Etienne Lefebvre, éditorialiste au journal Les Echos indiquait le 15 octobre dernier : « Début 2015, alors que les recours s’accumulaient, la Commission européenne a engagé une procédure d’infraction contre la France. Et quand, en juin 2016, le Conseil d’État a transmis une question prioritaire de constitutionnalité au Conseil constitutionnel ainsi qu’une question préjudicielle à la Cour de justice de l’Union européenne (en pointant une « difficulté sérieuse »), la messe paraissait dite. Las, le gouvernement a choisi à nouveau de jouer la montre, l’annulation définitive de la taxe ne devant intervenir que lors de la législature suivante.

En laissant grossir l’ampleur du contentieux (et des intérêts moratoires), plutôt que d’arrêter les frais, l’exécutif a pris une lourde responsabilité.
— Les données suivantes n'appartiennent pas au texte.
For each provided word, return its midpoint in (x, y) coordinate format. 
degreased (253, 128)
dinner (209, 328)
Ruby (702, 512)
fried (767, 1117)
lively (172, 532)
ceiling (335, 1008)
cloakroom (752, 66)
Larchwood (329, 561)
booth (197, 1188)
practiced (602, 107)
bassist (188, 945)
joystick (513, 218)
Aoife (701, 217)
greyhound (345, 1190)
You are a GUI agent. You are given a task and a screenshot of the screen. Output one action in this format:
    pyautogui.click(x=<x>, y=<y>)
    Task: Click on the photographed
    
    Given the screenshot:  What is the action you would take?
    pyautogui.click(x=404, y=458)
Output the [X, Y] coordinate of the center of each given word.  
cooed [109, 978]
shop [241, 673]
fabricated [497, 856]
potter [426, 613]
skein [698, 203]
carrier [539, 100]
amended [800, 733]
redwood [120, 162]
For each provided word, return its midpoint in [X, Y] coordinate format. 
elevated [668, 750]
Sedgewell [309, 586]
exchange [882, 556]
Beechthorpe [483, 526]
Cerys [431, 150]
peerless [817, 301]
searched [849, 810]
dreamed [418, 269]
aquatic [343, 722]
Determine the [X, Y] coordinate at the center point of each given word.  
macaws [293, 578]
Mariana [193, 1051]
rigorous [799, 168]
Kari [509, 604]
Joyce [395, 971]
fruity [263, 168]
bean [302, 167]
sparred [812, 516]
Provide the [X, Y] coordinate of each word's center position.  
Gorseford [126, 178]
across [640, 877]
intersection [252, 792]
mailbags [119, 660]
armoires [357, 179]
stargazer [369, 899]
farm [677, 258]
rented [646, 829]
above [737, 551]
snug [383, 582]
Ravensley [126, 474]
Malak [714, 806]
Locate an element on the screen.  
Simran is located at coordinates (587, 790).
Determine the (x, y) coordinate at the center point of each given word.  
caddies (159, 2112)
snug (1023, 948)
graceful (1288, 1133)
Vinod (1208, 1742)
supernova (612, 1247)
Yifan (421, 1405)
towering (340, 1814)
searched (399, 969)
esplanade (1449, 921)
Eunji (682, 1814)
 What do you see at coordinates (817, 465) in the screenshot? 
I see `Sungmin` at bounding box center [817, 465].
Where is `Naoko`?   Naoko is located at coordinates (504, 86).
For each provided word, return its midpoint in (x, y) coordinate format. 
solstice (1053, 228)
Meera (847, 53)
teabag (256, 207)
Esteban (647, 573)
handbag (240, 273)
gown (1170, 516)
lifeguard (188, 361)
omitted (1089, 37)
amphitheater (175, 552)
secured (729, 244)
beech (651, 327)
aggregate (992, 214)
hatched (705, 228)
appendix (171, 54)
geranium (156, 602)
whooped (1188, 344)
La nouvelle majorité hérite ainsi d’un passif considérable, qu’elle a insuffisamment provisionné dans le budget. On ne saurait désormais lui conseiller que d’éviter tout nouveau bricolage. »

À la lumière de ces différents éléments, et pour éclaircir le « plus grand scandale fiscal des quinze dernières années » comme l’a très justement dit le ministre de l’économie et des finances, il est indispensable d’instaurer une commission d’enquête pour comprendre comment un tel scandale a pu se dérouler, d’autant plus qu’une simple enquête de l’Inspection générale des finances (IGF), commandée par Bercy, risque de ne pas disposer du même degré d’indépendance et d’investigation qu’une commission d’enquête parlementaire.

Alors que l’actuelle majorité renoue avec une pratique du pouvoir clanique et exclusive, refusant tout amendement ou toute idée, dès lors qu’elle n’est pas estampillée « En Marche », voire, estampillée du sceau et de l’imprimatur du président de groupe, et alors que plusieurs parlementaires de l’opposition, dont Gilles Carrez et Charles de Courson, avaient alerté sur les risques de la taxe sur les dividendes, cette commission d’enquête permettrait également de mieux comprendre le fonctionnement défaillant de nos institutions à l’heure où une nouvelle majorité sectaire, arrogante et agressive fait courir le risque de nouvelles erreurs de ce type.

PROPOSITION DE RÉSOLUTION

Article unique

Conformément aux articles 137 et suivants du Règlement, il est créé une commission d’enquête de trente membres relative à l’instauration de la taxe sur les dividendes sous la quatorzième législature.